The Insurance Distribution Directive

Oct 01, 2018

Having been AMII’s Compliance Consultant for the last 14 years and publisher of the BIBA/AMII Compliance Manual, the fact that the manual has taken 20 man days to update since last year’s version tells me that IDD (and GDPR!) should be making waves at your firm! 

Branko Bjelobaba FCII, MIoD
Branko Bjelobaba FCII, MIoD

Whilst this is EU inspired, the UK, via the FCA, has chosen to implement all of it and thus improve the original Insurance Mediation Directive that came into force on 14 January 2005 (remember that heady day?!).  The IDD is far-reaching and impacts areas such as: compulsory training, marketing, the sales process/documents, product oversight and governance, conflicts of interest and systems and controls and it comes into force on 1 October 2018. 

Let me take a few of those in this article. 

Compulsory training means at least 15 hours of facilitated training that should cover product knowledge, applicable law, claims and complaints process, insurance market, ethics and financial competence.  The CII offers a comprehensive online package called Broker Assess and this will need to be supplemented with your own training to cover the products you sell and your own inherent processes.  Is 15 hours enough?  Qualified CII members have to do 35 hours and once again, unlike IFAs, there is no minimum professional qualification requirement. So I feel this is a very light touch in an area of business that really requires the adviser to be professional and at the top of their game. 

One of the biggest areas I feel are the changes to the advice process and the documentation that needs to be issued.  You will need to explain your route to market and whether you have undertaken a fair and personal analysis of the market or if you have restricted this in some way.  You need to decide whether you are providing advice and thus a personal recommendation if you have undertaken a fair and personal analysis (and this needs to be set out at new business stage and at renewal).  Or no advice and it is down to the client to read and understand and then work out for themselves whether what you are suggesting is adequate for their demands and needs (having discussed these in both scenarios and repeated them back to the client).
▬▬▬▬▬▬
Render this sentence from the article on the Insurance Distribution Directive in French: "Compulsory training means at least 15 hours of facilitated training that should cover product knowledge, applicable law, claims and complaints process, insurance market, ethics and financial competence."

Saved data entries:
▬▬▬▬▬▬
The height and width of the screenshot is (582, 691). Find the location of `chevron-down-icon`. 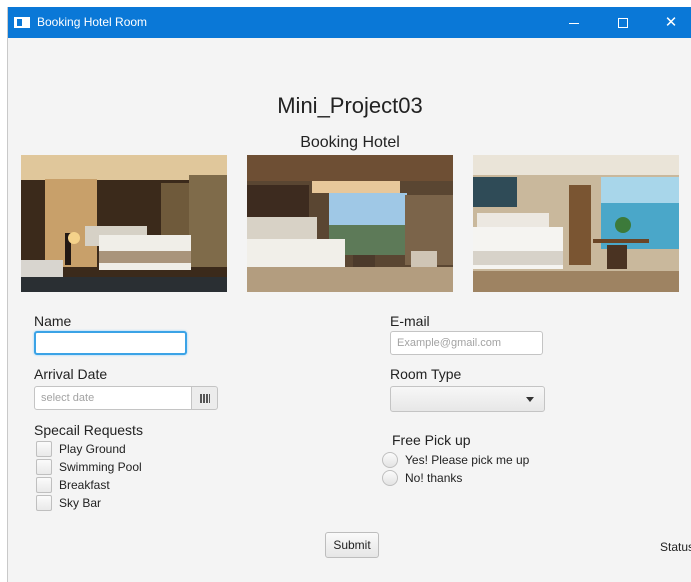

chevron-down-icon is located at coordinates (530, 400).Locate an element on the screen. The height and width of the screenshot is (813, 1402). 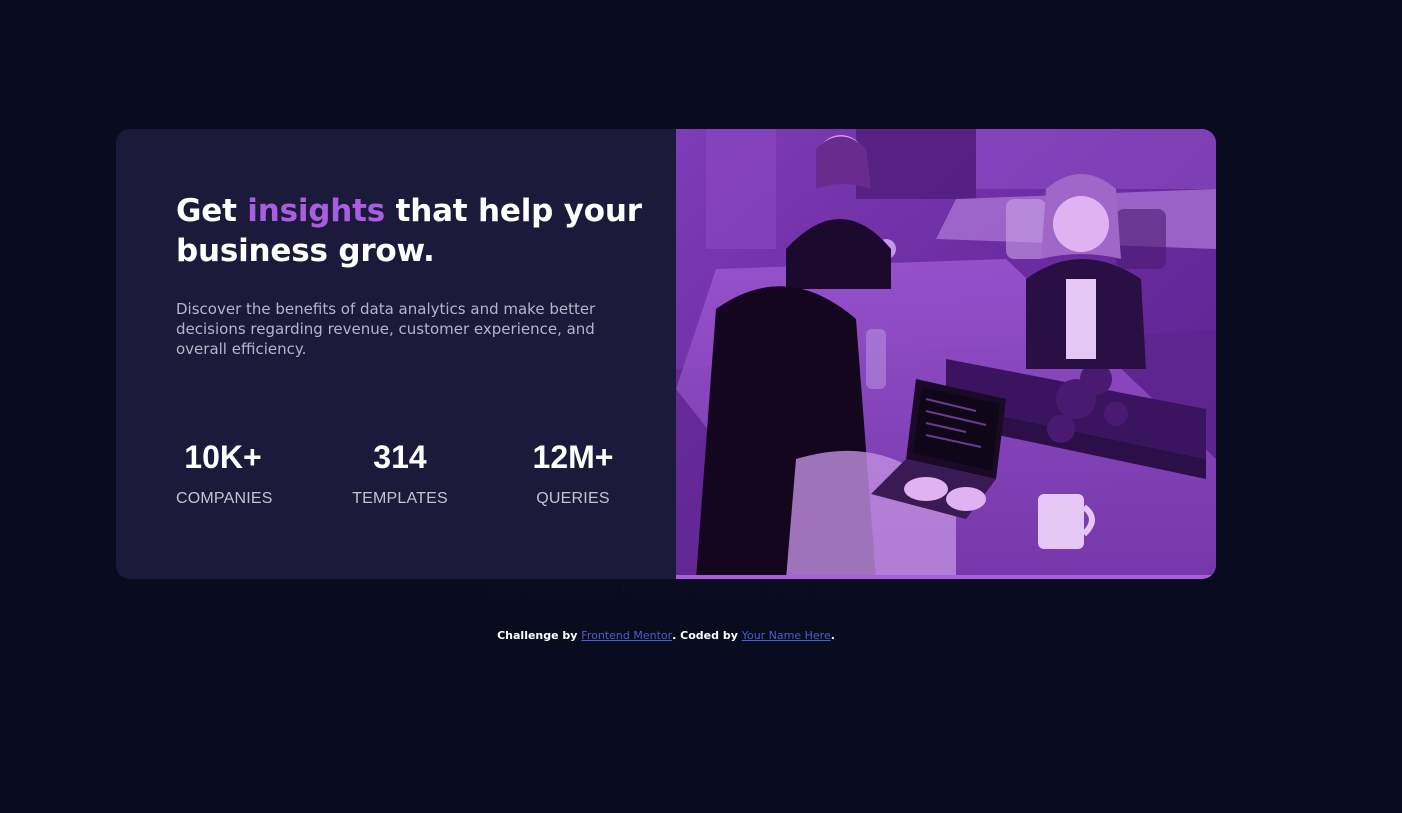
attribution-suffix: . is located at coordinates (832, 636).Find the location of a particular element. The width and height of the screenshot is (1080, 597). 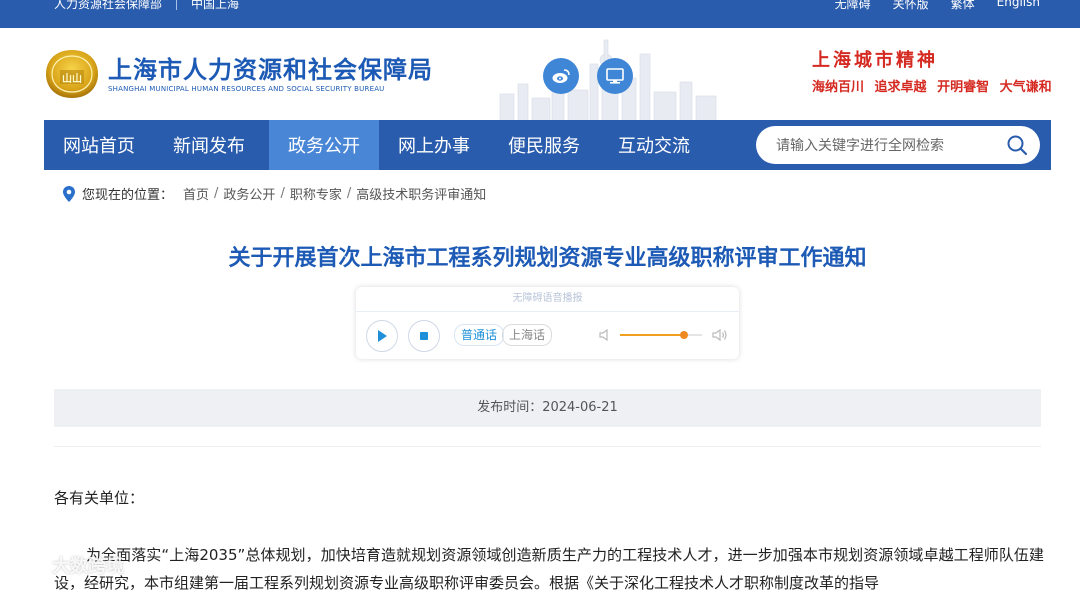

nav-item-news: 新闻发布 is located at coordinates (209, 145).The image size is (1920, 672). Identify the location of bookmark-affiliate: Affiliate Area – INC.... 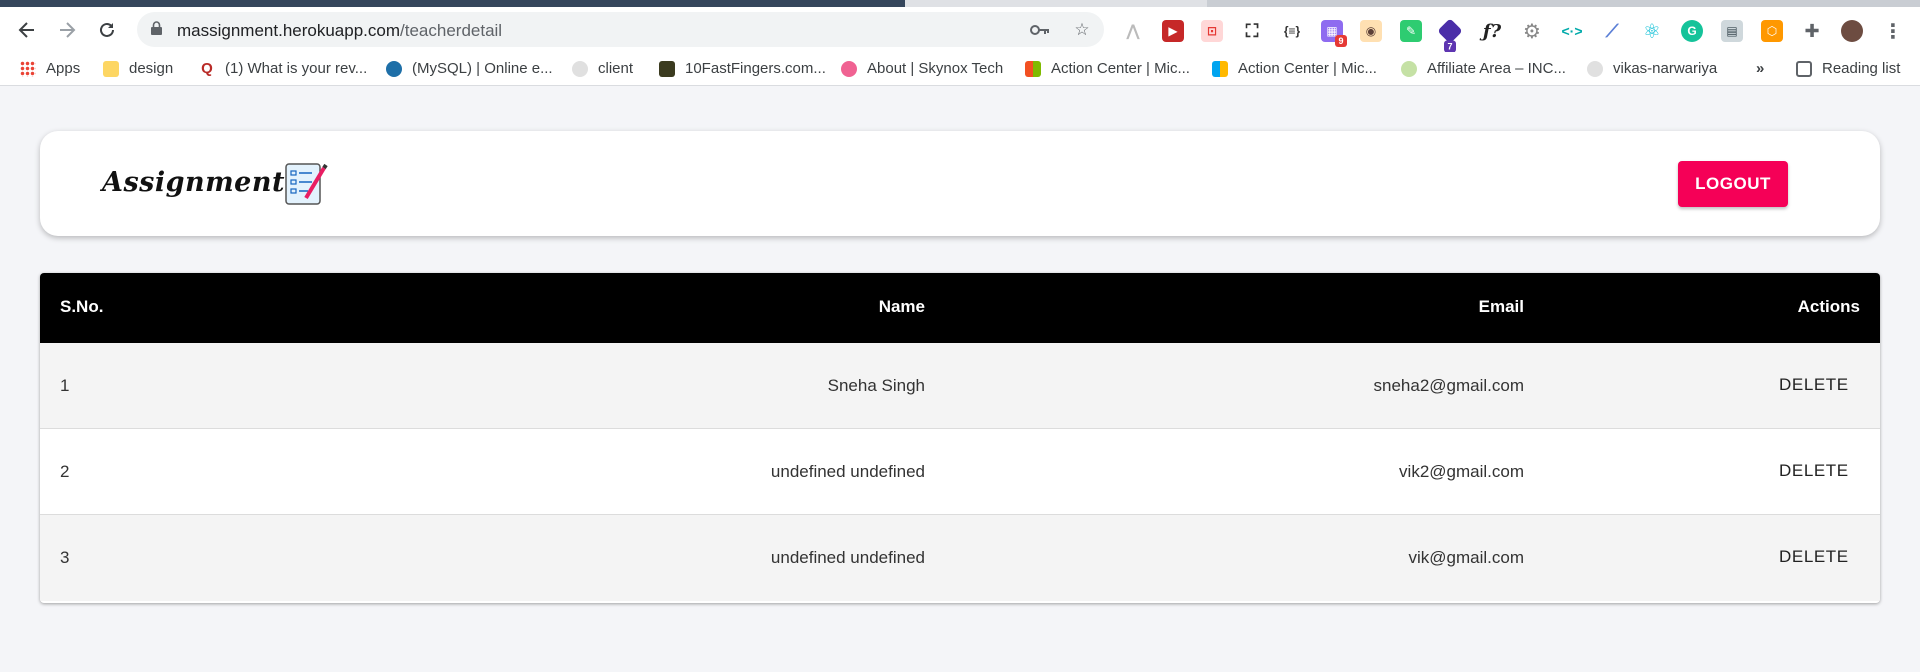
(1484, 68).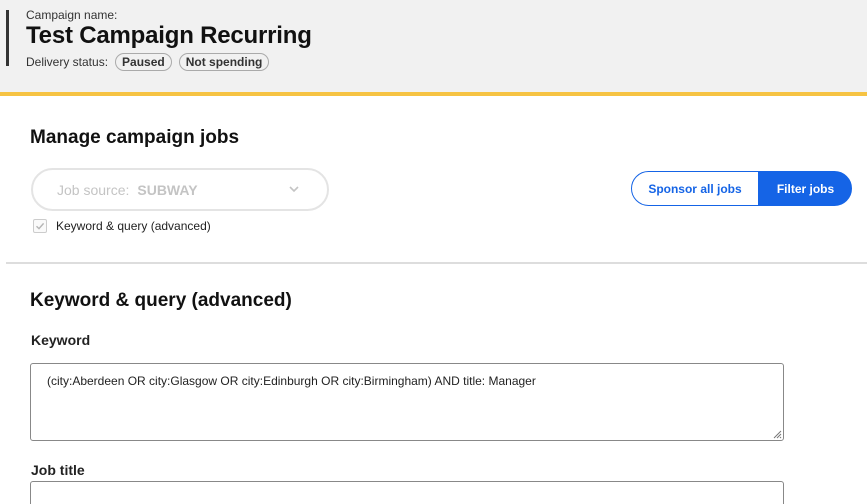 This screenshot has width=867, height=504. Describe the element at coordinates (695, 188) in the screenshot. I see `sponsor-all-jobs-button: Sponsor all jobs` at that location. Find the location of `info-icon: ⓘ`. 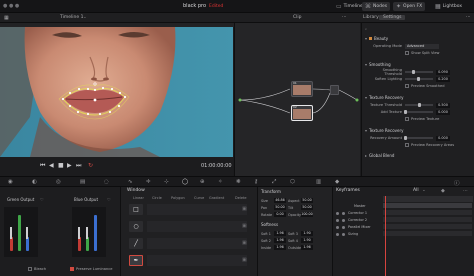

info-icon: ⓘ is located at coordinates (457, 183).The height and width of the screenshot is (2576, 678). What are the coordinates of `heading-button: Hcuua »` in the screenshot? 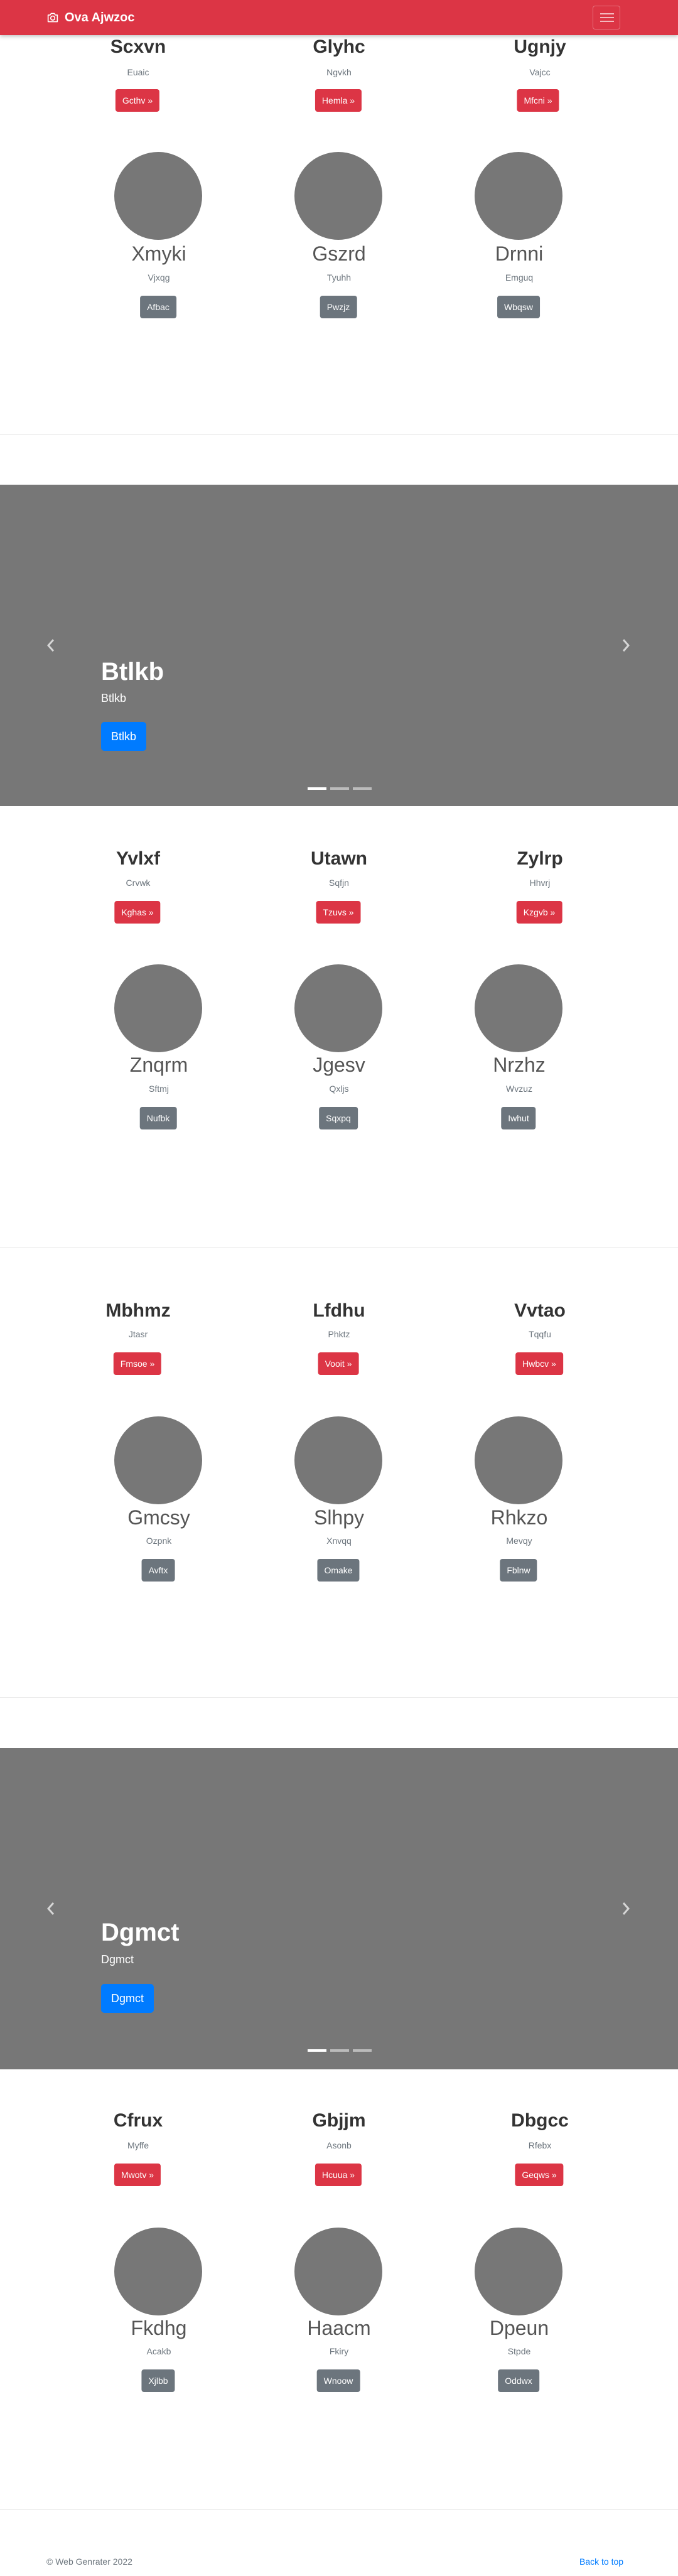 It's located at (338, 2175).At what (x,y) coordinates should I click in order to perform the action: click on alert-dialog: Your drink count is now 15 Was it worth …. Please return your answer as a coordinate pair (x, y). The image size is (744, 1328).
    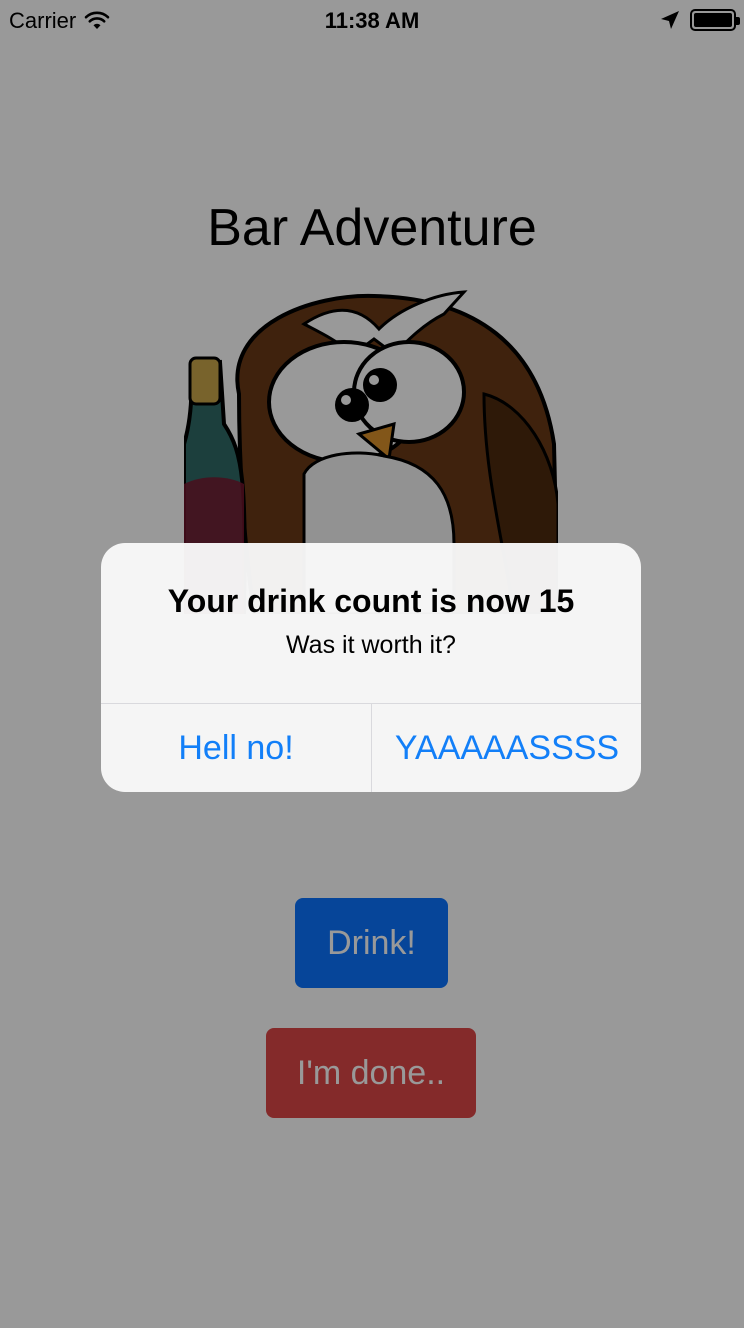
▬▬▬▬▬▬
**THE ANSWER:** La formation obligatoire signifie au moins 15 heures de formation encadrée qui devraient couvrir la connaissance des produits, le droit applicable, le processus de traitement des sinistres et des réclamations, le marché de l'assurance, l'éthique et la compétence financière.